TRECHO DO TEXTO:
A análise de pesquisas feitas em vários países embasou o estudo para mostrar que pessoas mais expostas a poluentes atmosféricos são mais afetadas por doenças ósseas. Um levantamento feito com inscritos no sistema Medicare, dos EUA, revelou que os sintomas relacionados à osteoporose foram estatisticamente mais comuns em áreas com ar mais poluído. Outra pesquisa, em Oslo, na Noruega, descobriu que a poluição do ar a longo prazo provoca redução da densidade mineral óssea e aumenta as fraturas em idosos.
Os gases emitidos por veículos, principalmente a diesel, segundo a Agência Internacional para Estudos do Câncer, são altamente cancerígenos. No estudo coordenado pelo doutor Schraufnagel, há a indicação de aumento dos casos de câncer de pulmão, de bexiga, de rim e intestino (colorretal), além do registro de que a exposição pré-natal a partículas poluentes durante a gravidez pode aumentar o risco de a criança desenvolver leucemia.

Itens armazenados do conjunto de dados
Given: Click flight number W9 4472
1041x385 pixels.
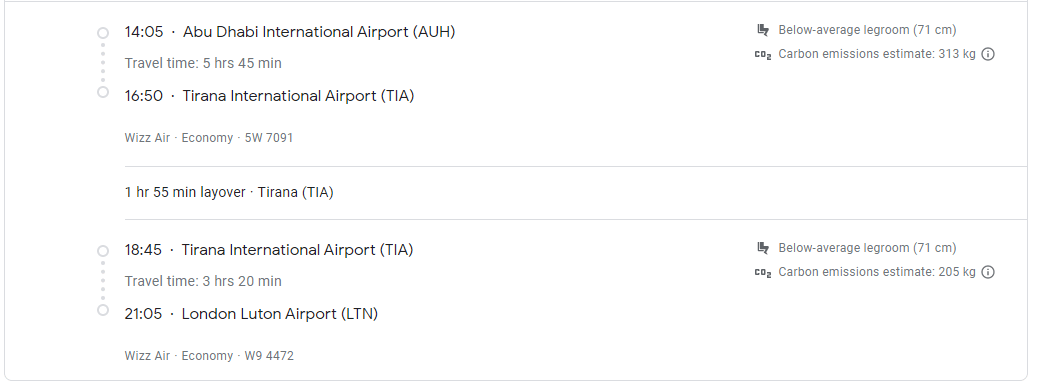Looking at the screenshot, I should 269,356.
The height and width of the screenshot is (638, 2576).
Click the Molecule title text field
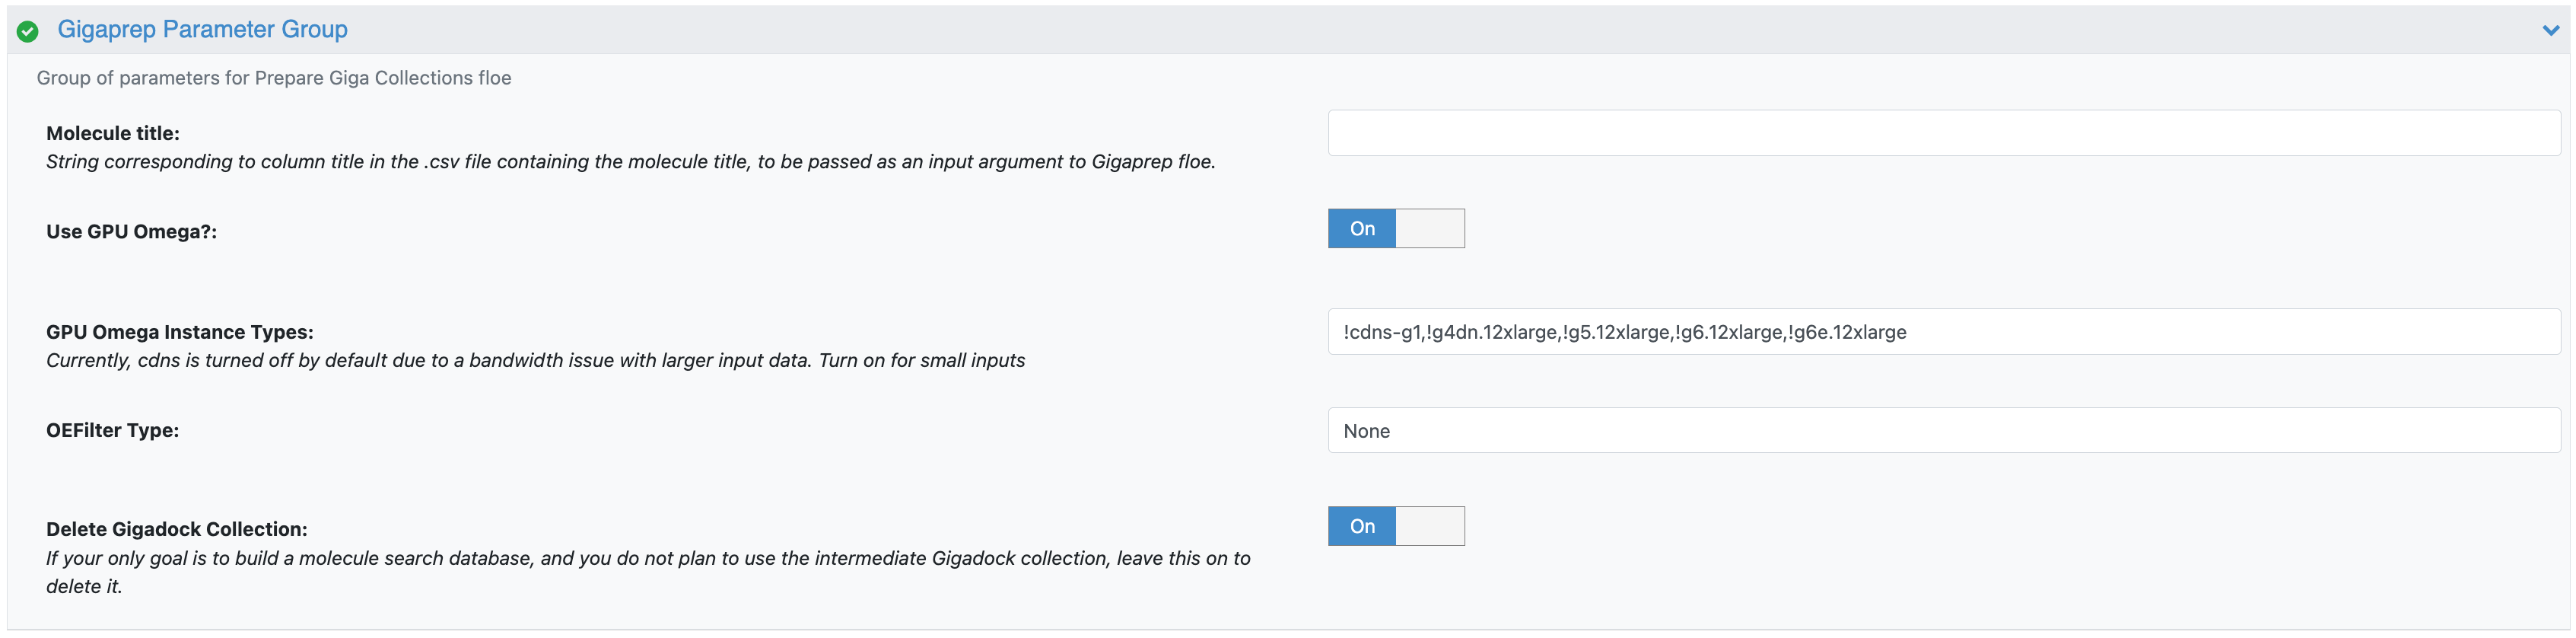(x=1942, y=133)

--

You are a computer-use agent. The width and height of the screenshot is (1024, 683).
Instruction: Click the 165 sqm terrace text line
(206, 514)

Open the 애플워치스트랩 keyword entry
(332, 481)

APLIQUE A LEITURA:
[A] Reescreva o trecho de "Os gases emitidos" até "criança desenvolver leucemia.", substituindo "veículos" por "automóveis".
[B] Segundo o trecho, em que cidade foi feita a pesquisa que ligou a poluição do ar a longo prazo à redução da densidade mineral óssea em idosos?
Os dados não têm relação com o trecho.

LISTA DE RESPOSTAS:
[A]
Os gases emitidos por automóveis, principalmente a diesel, segundo a Agência Internacional para Estudos do Câncer, são altamente cancerígenos. No estudo coordenado pelo doutor Schraufnagel, há a indicação de aumento dos casos de câncer de pulmão, de bexiga, de rim e intestino (colorretal), além do registro de que a exposição pré-natal a partículas poluentes durante a gravidez pode aumentar o risco de a criança desenvolver leucemia.

[B] Em Oslo, na Noruega.